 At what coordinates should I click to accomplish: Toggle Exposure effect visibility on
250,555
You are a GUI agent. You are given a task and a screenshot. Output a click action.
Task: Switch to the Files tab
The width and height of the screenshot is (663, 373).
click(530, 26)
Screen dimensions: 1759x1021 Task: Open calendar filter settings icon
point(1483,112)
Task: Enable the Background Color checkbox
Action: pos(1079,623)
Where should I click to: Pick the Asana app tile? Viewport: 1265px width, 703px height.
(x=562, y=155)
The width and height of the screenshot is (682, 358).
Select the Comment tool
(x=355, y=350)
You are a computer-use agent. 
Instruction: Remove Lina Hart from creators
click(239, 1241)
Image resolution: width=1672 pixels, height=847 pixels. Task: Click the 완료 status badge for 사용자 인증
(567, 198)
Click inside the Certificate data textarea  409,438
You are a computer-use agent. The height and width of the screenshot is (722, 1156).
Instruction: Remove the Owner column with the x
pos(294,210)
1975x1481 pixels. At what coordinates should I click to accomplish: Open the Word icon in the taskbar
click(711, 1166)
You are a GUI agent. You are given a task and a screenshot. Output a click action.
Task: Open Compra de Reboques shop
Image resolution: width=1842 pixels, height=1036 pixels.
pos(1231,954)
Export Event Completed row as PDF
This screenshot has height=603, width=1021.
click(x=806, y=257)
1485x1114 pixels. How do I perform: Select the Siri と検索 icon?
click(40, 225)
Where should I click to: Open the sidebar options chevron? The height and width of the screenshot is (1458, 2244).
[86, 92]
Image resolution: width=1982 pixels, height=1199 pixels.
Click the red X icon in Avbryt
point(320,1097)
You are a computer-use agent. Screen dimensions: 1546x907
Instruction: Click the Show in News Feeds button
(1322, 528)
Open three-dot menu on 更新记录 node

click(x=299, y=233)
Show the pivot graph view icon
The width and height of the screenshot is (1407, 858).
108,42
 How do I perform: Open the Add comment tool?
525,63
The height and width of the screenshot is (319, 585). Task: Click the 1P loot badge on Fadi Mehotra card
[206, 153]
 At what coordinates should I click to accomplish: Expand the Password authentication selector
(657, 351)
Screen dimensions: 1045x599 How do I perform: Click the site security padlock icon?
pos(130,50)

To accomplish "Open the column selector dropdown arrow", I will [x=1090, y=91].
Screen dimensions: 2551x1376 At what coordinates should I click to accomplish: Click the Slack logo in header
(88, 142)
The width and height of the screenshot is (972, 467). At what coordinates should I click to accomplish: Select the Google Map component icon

- [Task directions]
Each line of the records belongs in the answer, reproduced exactly.

- [Result of this task]
 At what coordinates should I click to accomplish: Toggle Exposure effect visibility on
250,555
You are a GUI agent. You are given a task and a screenshot. Output a click action.
Task: Switch to the Files tab
The width and height of the screenshot is (663, 373).
click(530, 26)
Screen dimensions: 1759x1021 Task: Open calendar filter settings icon
point(1483,112)
Task: Enable the Background Color checkbox
Action: pos(1079,623)
Where should I click to: Pick the Asana app tile? Viewport: 1265px width, 703px height.
(x=562, y=155)
The width and height of the screenshot is (682, 358).
Select the Comment tool
(x=355, y=350)
You are a computer-use agent. 
Instruction: Remove Lina Hart from creators
click(239, 1241)
Image resolution: width=1672 pixels, height=847 pixels. Task: Click the 완료 status badge for 사용자 인증
(567, 198)
Click inside the Certificate data textarea  409,438
You are a computer-use agent. The height and width of the screenshot is (722, 1156).
Instruction: Remove the Owner column with the x
pos(294,210)
1975x1481 pixels. At what coordinates should I click to accomplish: Open the Word icon in the taskbar
click(711, 1166)
You are a GUI agent. You are given a task and a screenshot. Output a click action.
Task: Open Compra de Reboques shop
Image resolution: width=1842 pixels, height=1036 pixels.
pos(1231,954)
Export Event Completed row as PDF
This screenshot has height=603, width=1021.
click(x=806, y=257)
1485x1114 pixels. How do I perform: Select the Siri と検索 icon?
click(40, 225)
Where should I click to: Open the sidebar options chevron? The height and width of the screenshot is (1458, 2244).
[86, 92]
Image resolution: width=1982 pixels, height=1199 pixels.
Click the red X icon in Avbryt
point(320,1097)
You are a computer-use agent. Screen dimensions: 1546x907
Instruction: Click the Show in News Feeds button
(1322, 528)
Open three-dot menu on 更新记录 node

click(x=299, y=233)
Show the pivot graph view icon
The width and height of the screenshot is (1407, 858).
108,42
 How do I perform: Open the Add comment tool?
525,63
The height and width of the screenshot is (319, 585). Task: Click the 1P loot badge on Fadi Mehotra card
[206, 153]
 At what coordinates should I click to accomplish: Expand the Password authentication selector
(657, 351)
Screen dimensions: 1045x599 How do I perform: Click the site security padlock icon?
pos(130,50)

To accomplish "Open the column selector dropdown arrow", I will [x=1090, y=91].
Screen dimensions: 2551x1376 At what coordinates should I click to accomplish: Click the Slack logo in header
(88, 142)
The width and height of the screenshot is (972, 467). At what coordinates should I click to accomplish: Select the Google Map component icon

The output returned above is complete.